THÉRÈSE tells the story of Saint Thérèse of Lisieux, a French nun who led a brief life of piety. Her diary described her “little way” of small kindnesses which reveal the love and splendor of Jesus. Despite its strong Christian worldview full of prayer, scripture and a lot of Roman Catholic elements, this movie is a confusing, uninspired tribute. Because the direction and script are muddled, it is occasionally confusing if Thérèse is experiencing a holy vision or just possessed. The acting is akin to what you might find in a theme park.

Not even the most naïve Sunday School classes would buy into this movie. Nothing about it feels real or relevant. If filmmakers want to tell a Christian story, they have an obligation beyond making it “acceptable” – they have to make it interesting and alive so that it can actually move people. The Gospel moves people; it is a powerful document even to those who do not believe. The goal should not be any lower for filmmakers. A movie like THÉRÈSE will bore most Christians and never reach secular audiences. That’s a shame, and a waste of an opportunity.

Content:

(CCC) Very strong Christian worldview that involves prayer, scripture, Christian imagery, talk of heaven, and Jesus’ forgiveness, also with a lot of Roman Catholic content about nuns, visions of Mary and good deeds that sanctify.

GENRE: Drama/Religious Biography

More Detail:

THÉRÈSE tells the story of Saint Thérèse of Lisieux, who was born in the French countryside in 1873 and died in 1897. Her diary was published two years after her death. It describes her “little way” of small kindnesses which reveal the love and splendor of Jesus. She lived a pious life, and the Vatican canonized her fewer than 30 years after her death for her inspiration and intercession. Unfortunately, this film project is a confusing, uninspired tribute.

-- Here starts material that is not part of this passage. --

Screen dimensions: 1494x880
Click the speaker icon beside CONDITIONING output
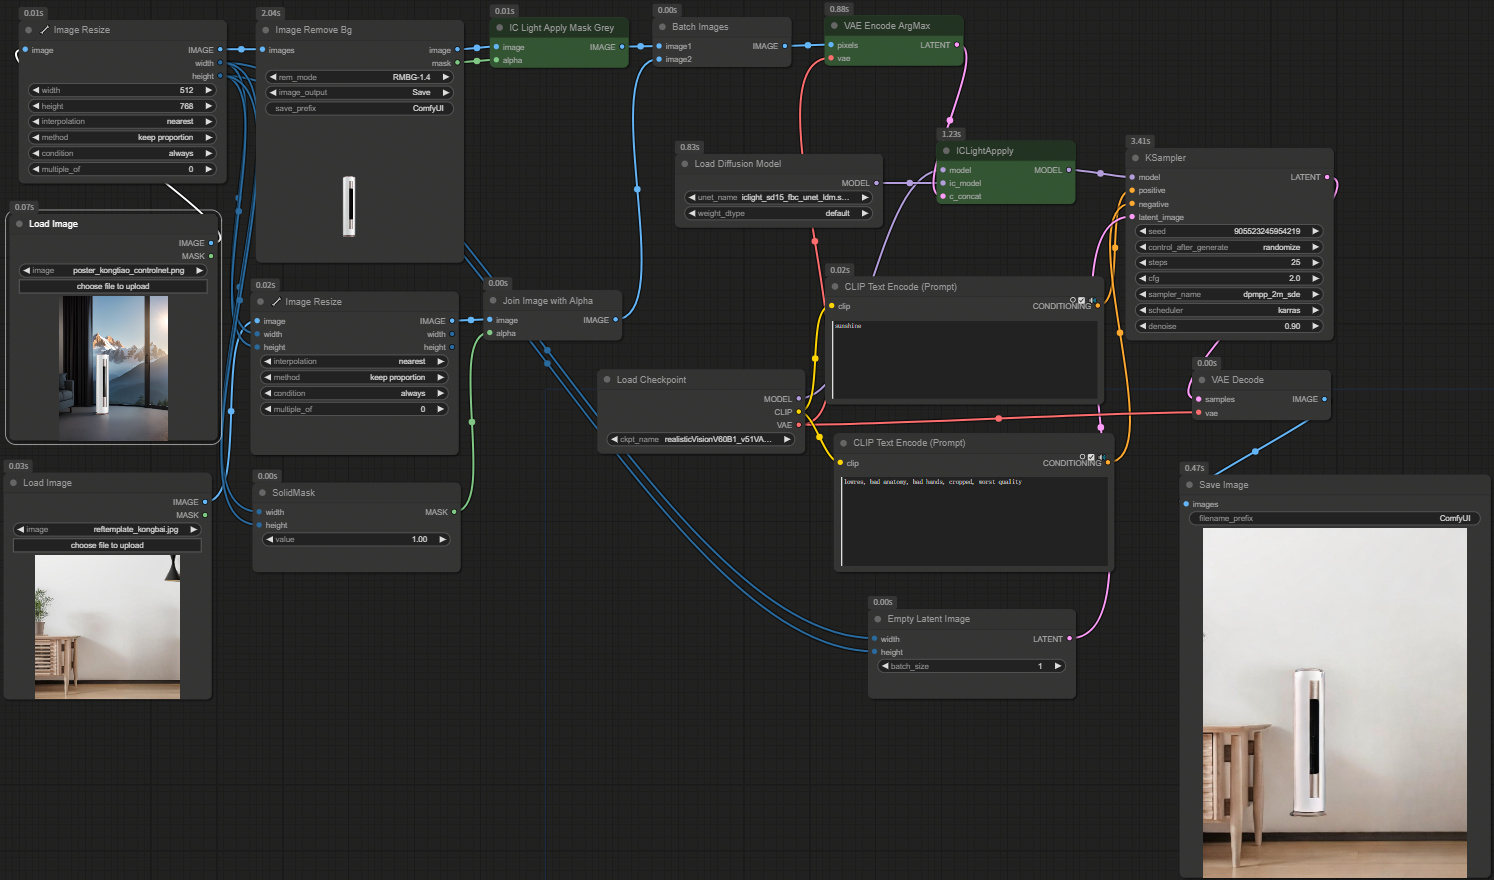(1093, 300)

THÉRÈSE begins with young Thérèse and her sisters sitting beneath a shady tree with their parents. The family is having a pleasant afternoon with the sun bright and birds singing. The softly spoken child puts her head in her mother’s lap and says:

“Mommy, I hope you die soon.”

Collectively, the family gasps. Her father asks, “What are you saying, Thérèse!”

The child explains: “So you can go to heaven!”

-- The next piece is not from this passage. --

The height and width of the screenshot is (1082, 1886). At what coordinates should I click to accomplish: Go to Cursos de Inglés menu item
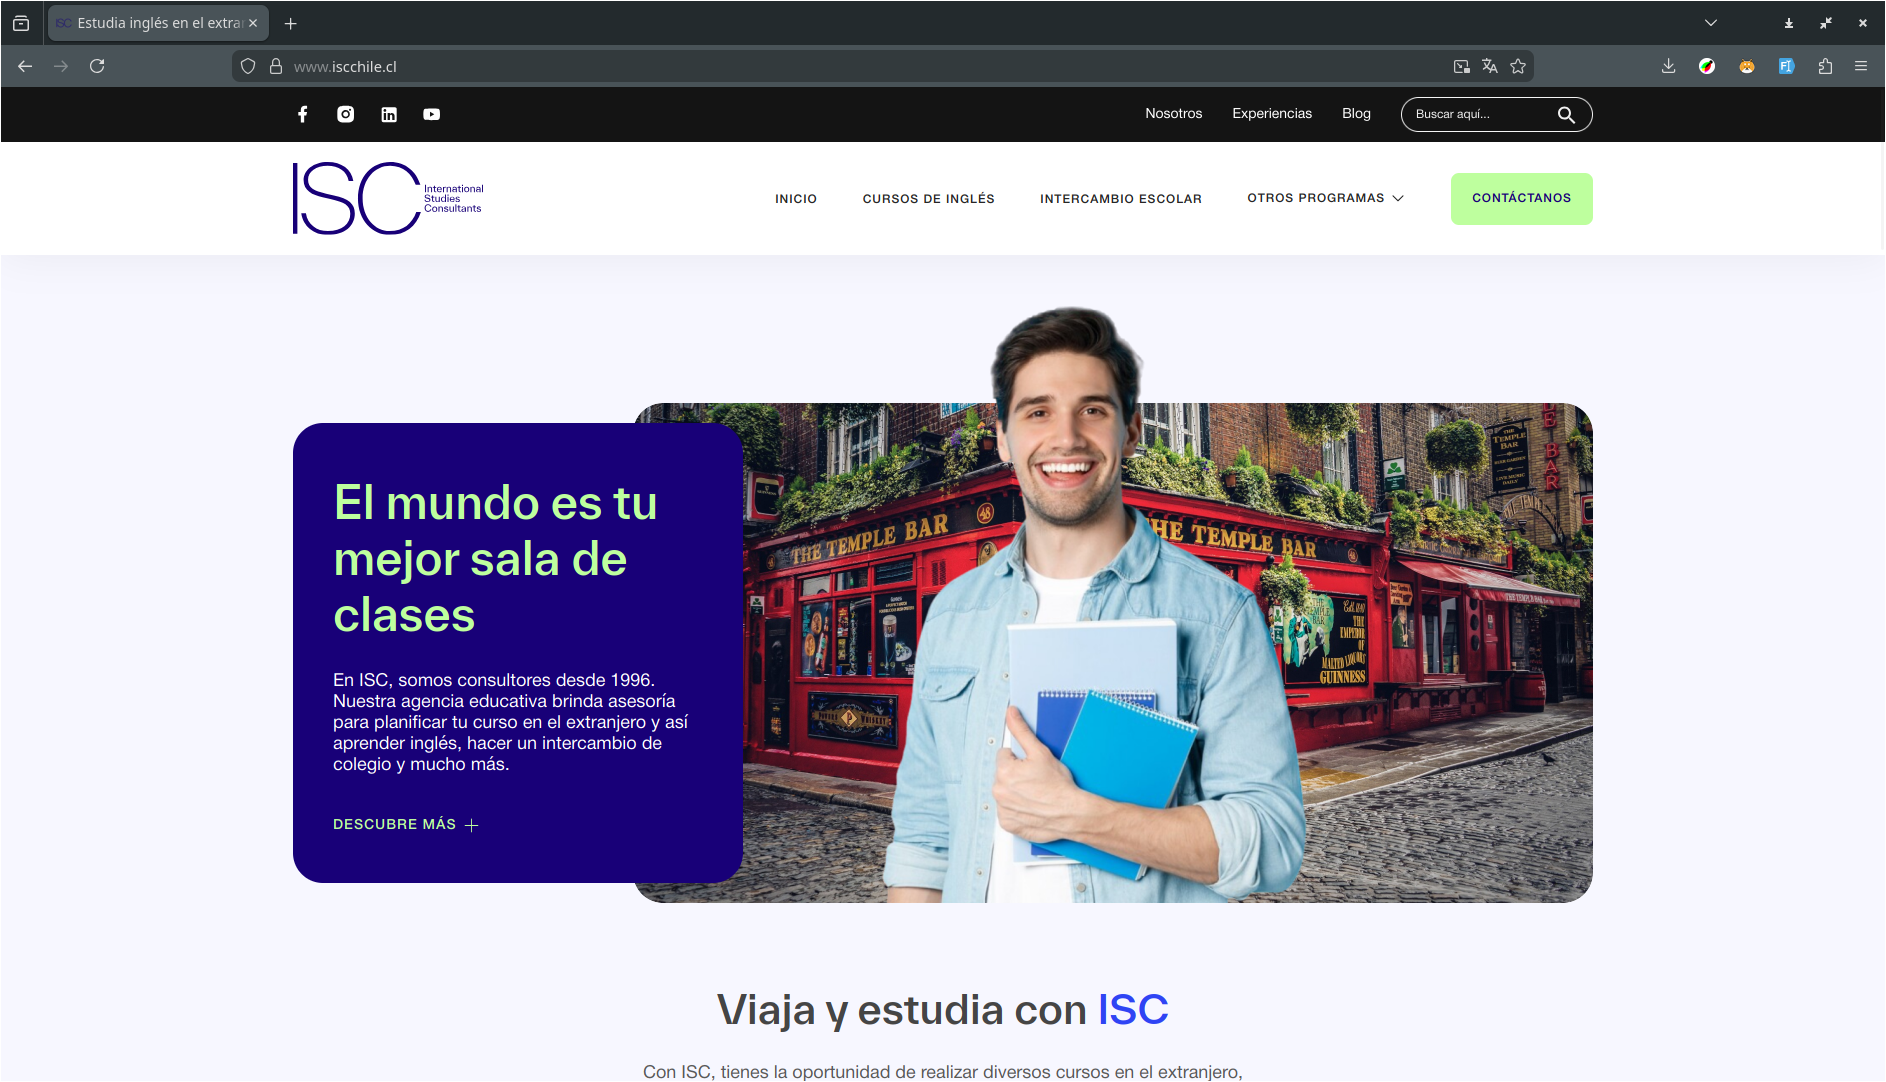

If you did not laugh at that exchange, or wonder if you should laugh, then you might enjoy this movie. Most audiences will find it too artificial, too wooden, too cornpone, too out of touch, too amateur to enjoy.

That Thérèse is so dedicated to Jesus is of course inspirational, but the film’s power to move us is severely hindered by its amateur quality. Because the direction and script are muddled, it is occasionally confusing if Thérèse is experiencing a holy vision or just possessed. The acting is akin to what you might find in a theme park exhibition.

Not even the most naïve Sunday School classes would buy into this movie. Nothing about it feels real or relevant. If filmmakers want to tell a Christian story, they have an obligation beyond making it “acceptable” – they have to make it interesting and alive so that it can actually move people. The Gospel moves people. It is a powerful document even to those who do not believe. The goal should not be any lower for filmmakers. A movie like THÉRÈSE will bore most Christians and never reach secular audiences. That’s a shame, and a waste of an opportunity.